A grandeza mescla-se ao confinamento, à cápsula que von Trier evoca em sua busca por detalhes. O filme é construído com meticulosa frieza, sem nunca encostar naqueles corpos em tela. Mesmo que viva, possível, real, sua Medeia – agarrada à areia da praia, que se deixa penetrar pela água que quebra em suas mãos – é mítica.

Tantas vezes acusado de misógino, von Trier dá vida a uma mulher forte, não menos comum, não menos enigmática. O visual de vídeo, nesse filme feito originalmente para a televisão, dá à obra o estranho contraponto entre o experimental e o épico, entre golpes de desleixo (o momento em que a câmera afunda-se na água, ainda nos primeiros minutos) e o voo ao reino da tragédia grega (o cavalo enlouquecido e rumo ao oceano).
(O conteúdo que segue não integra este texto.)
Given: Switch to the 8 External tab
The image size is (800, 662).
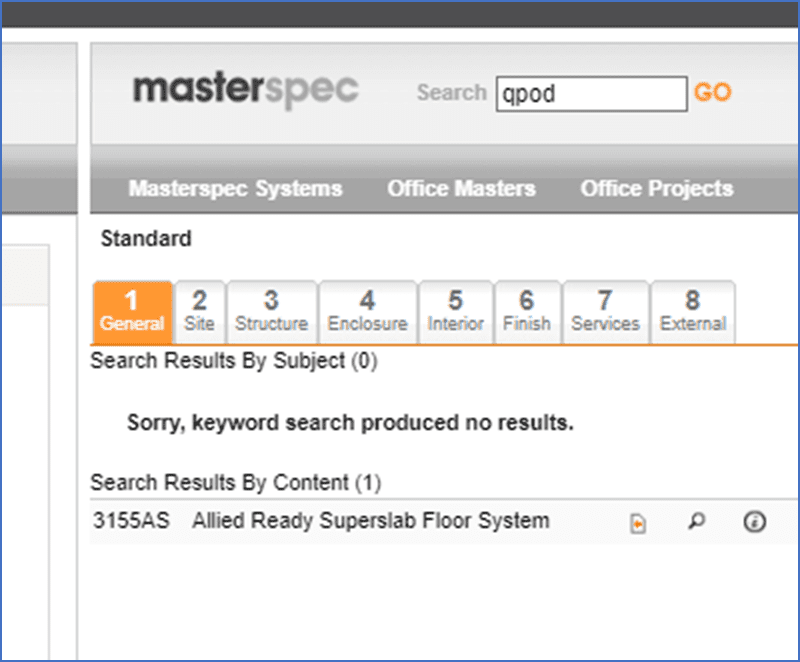Looking at the screenshot, I should (x=692, y=312).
Jasão, como se imagina, perde tudo – a começar por Medeia. Sua mulher espera-o, mas não aceita suas escolhas, ou as de um reino que exala a sujeira dos homens. De cabelos sempre presos, escondidos pelo tecido que recobre a cabeça, a mulher está anulada de antemão: não expõe o sexo e, em algum sentido, dará a identidade pela vingança.

É o que a define, o que, paradoxalmente, possibilita sua revelação: contra os machos chegados à coroa, ao sexo com ninfas, mulheres como Medeia reivindicam sua posição de ser para além de papéis impostos, enquanto se afasta do espectador atento. Não é possível puni-la ou adorá-la: a mulher é um resultado, um mito, é maior do que parece.
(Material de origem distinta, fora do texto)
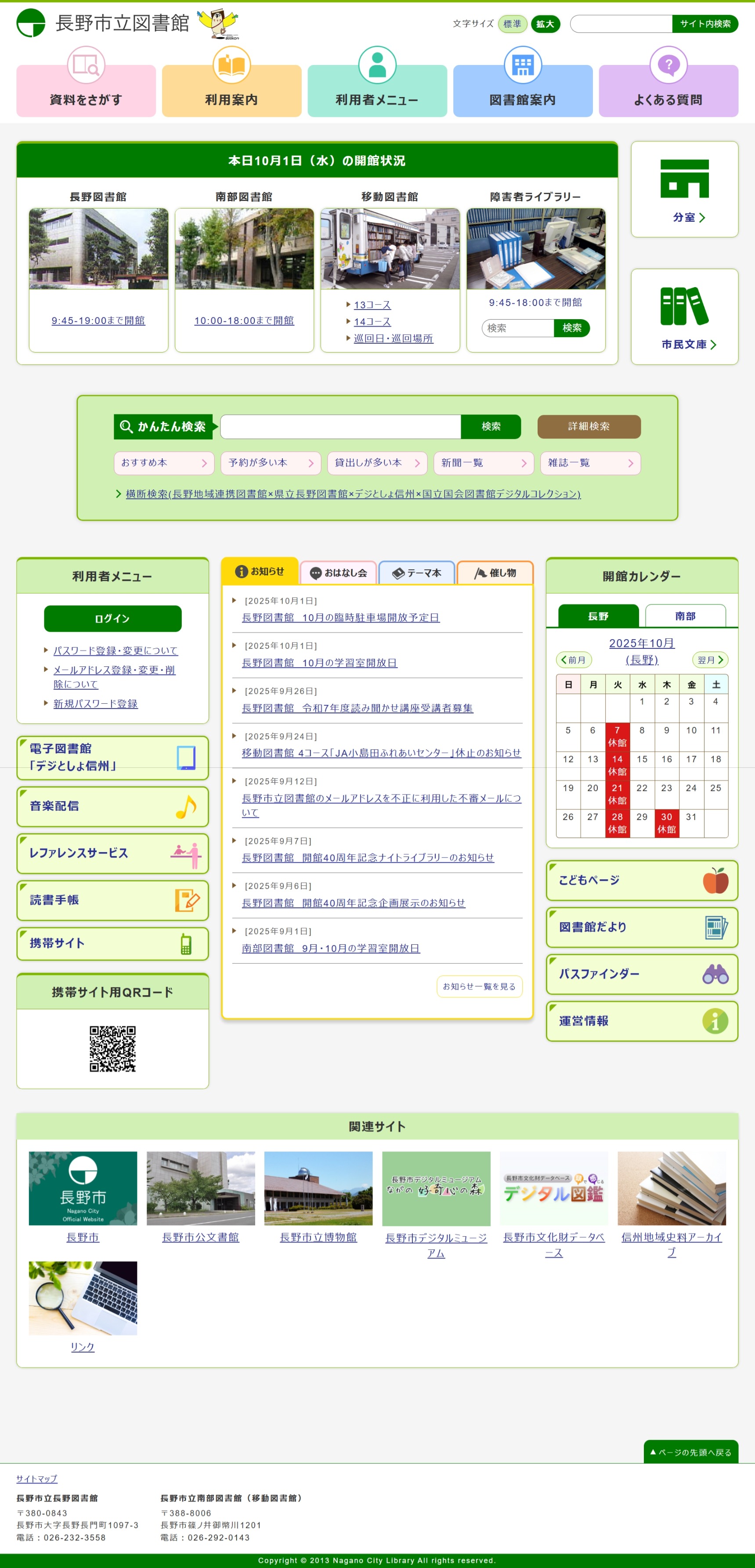The image size is (755, 1568).
Task: Switch to テーマ本 tab
Action: coord(416,573)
Pelo pântano, à neblina, ela renasce para conduzir sua vingança; de volta para sua casa escura, na qual esperava o marido, dá vez à trama macabra: coloca veneno nas pontas de uma coroa de espinhos, logo dada à nova companheira de Jasão. Como o cavalo, mas também diferente deste, a mulher toca uma das pontas, deixa-se tomar pelo mal.

O cavalo, como já se disse, enlouquece, escapa, corre ao mesmo mar no qual Medeia revê sua história, no início, antes de subir no barco e desaparecer. Sua tragédia só será completa com a morte dos filhos, momento difícil de assistir, ao vento que se propaga em ondas, que pode ser visto do alto, enquanto Jasão procura pelo que restou de sua família.

Como Dreyer, a despeito de todas as diferenças, von Trier não renuncia à frieza em nome das tentações da tragédia grega – tudo o que a natural, de Eurípides, poderia conferir. Ao contrário, e como Dreyer, oferece o filme pelo todo, pelas partículas que se avolumam para se entender a personagem e seu ataque àqueles que tentaram tomar seu destino.

As personagens de von Trier lutam até certo ponto contra um universo incontrolável, contra complôs, acertos territoriais, homens conservadores, igrejas, reinos imbecis, um estranho jogo que remete a um teatro de marionetes ao qual, ao alto, posta-se um Deus estranho – ou um autor implacável – de olho em sua criação.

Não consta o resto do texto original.